When we finally got to the tasting, he had one main tip for how you should drink Scotch:
“You’re either right-handed or left-handed. If you miss your mouth, you’re pissed.”
But it turns out he had quite strong opinions on adding ice. He set the scene: You have a lovely woman. You bring her home for the evening. Turn on the bath. Maybe light some candles. She slides into the tub.
Then you pour a bucket of ice on her head.
“That evening doesn’t end well for either of you.”
We tasted four expressions of Jura. The stills are tall to create a light, delicate flavor and the distillery uses bourbon, American oak, and sherry barrels, depending on the expression.
The lightest was the unpeated Origin, 10-year. I’ve been drinking more bourbon lately, so I enjoyed the complexity and maturity of the Scotch. I also liked the hint of licorice at the end.
The 16-year “Diurach’s Own” was my favorite. It also had no peat, but some nice flavors of vanilla, honey, and ginger.
The lightly peated one was “Superstition,” which marries 13% of a heavily peated whiskey with a non-peated Highland style.

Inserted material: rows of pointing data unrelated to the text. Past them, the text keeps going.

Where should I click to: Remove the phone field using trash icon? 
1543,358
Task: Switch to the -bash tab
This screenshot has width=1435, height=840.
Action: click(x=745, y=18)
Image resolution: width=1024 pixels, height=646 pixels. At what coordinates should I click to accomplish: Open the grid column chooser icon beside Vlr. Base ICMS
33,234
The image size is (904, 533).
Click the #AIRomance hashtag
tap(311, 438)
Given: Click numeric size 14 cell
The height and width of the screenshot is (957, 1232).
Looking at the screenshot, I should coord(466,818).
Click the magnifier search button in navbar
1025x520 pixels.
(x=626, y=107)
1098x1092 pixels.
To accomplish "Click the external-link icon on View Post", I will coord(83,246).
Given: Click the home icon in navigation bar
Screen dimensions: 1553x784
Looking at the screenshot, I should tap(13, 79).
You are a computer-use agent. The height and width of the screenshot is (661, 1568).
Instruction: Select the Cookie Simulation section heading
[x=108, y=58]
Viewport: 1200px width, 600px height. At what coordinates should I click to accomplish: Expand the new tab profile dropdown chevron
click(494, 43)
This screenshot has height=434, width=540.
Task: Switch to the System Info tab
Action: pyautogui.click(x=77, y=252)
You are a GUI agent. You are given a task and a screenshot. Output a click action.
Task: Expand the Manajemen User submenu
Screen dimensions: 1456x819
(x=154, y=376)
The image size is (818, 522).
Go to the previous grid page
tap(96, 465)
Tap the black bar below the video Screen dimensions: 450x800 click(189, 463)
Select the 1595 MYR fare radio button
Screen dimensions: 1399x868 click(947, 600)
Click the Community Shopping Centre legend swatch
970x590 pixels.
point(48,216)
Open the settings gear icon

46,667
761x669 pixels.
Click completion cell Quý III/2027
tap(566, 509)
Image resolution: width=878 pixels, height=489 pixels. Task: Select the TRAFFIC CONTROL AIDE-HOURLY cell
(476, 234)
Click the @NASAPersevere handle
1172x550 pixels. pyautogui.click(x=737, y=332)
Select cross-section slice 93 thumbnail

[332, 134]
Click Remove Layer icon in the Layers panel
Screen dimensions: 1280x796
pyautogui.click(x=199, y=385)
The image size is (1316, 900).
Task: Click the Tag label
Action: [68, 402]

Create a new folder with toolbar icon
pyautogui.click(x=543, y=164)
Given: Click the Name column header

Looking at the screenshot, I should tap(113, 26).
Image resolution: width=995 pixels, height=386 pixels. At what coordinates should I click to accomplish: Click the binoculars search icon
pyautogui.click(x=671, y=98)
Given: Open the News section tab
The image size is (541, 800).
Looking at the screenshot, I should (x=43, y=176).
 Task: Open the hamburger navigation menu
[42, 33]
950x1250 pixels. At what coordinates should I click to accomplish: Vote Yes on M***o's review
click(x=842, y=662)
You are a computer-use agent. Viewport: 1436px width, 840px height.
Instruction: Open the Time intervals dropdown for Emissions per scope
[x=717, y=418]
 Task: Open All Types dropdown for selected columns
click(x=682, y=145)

The flavor is soft, not too smoky, and a little spicy.
But I was more a fan of the heavily peated “Prophecy,” which tasted like yummy leather that’s been all spiced up.
As a bonus, they unveiled “Jura Brooklyn” to ooohs and ahhhs from the crowd. Nothing gets Brooklyn all excited like something with “Brooklyn” in the name.
It will be formally launched later this spring, but we got to taste it early. It’s a partnership of the Jura distillery and some local joints, including Brooklyn Wine Exchange, Buttermilk Channel, and Brooklyn Brewery.
Willie said it was complex “as anyone from Brooklyn would be.” I also thought it was a little nutty “as anyone from Brooklyn…” It came off as sweet; some at the table said even a hint of syrup. Willie suggested that was from the casks, which are, interestingly, pinot noir, Oloroso sherry, and American oak.
You can tell a good tasting because people don’t want to leave. They linger to chat more and have already made new friends. This crowd was slow to go back out in the cold, but even more reluctant to leave Willie behind.